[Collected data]
::::::::::

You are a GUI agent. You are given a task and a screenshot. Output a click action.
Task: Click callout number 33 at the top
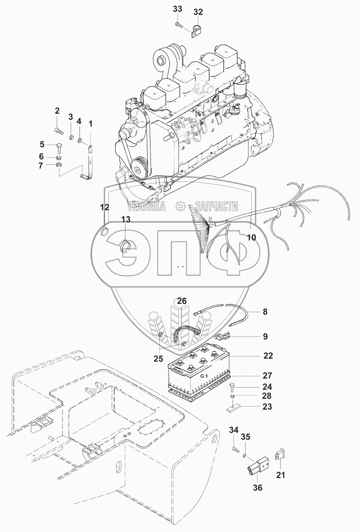coord(178,9)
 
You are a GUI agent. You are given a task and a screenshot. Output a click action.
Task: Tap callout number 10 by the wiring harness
coord(251,237)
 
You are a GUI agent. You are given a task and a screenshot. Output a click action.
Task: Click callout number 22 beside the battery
coord(268,356)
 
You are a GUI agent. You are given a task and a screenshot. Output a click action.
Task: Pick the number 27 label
coord(268,375)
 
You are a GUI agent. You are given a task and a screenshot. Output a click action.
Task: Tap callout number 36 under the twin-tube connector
coord(257,487)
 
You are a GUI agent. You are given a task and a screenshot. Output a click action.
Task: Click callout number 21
coord(280,475)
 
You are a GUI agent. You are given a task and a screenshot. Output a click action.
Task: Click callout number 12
coord(104,206)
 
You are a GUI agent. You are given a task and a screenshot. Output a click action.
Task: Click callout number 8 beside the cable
coord(265,312)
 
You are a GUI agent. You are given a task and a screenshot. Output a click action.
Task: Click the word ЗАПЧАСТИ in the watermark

::::::::::

* Set task *
Gather each line of the listing above that includes the string "callout".

* Result *
Task: Click callout number 33 at the top
Task: Tap callout number 10 by the wiring harness
Task: Click callout number 22 beside the battery
Task: Tap callout number 36 under the twin-tube connector
Task: Click callout number 21
Task: Click callout number 12
Task: Click callout number 8 beside the cable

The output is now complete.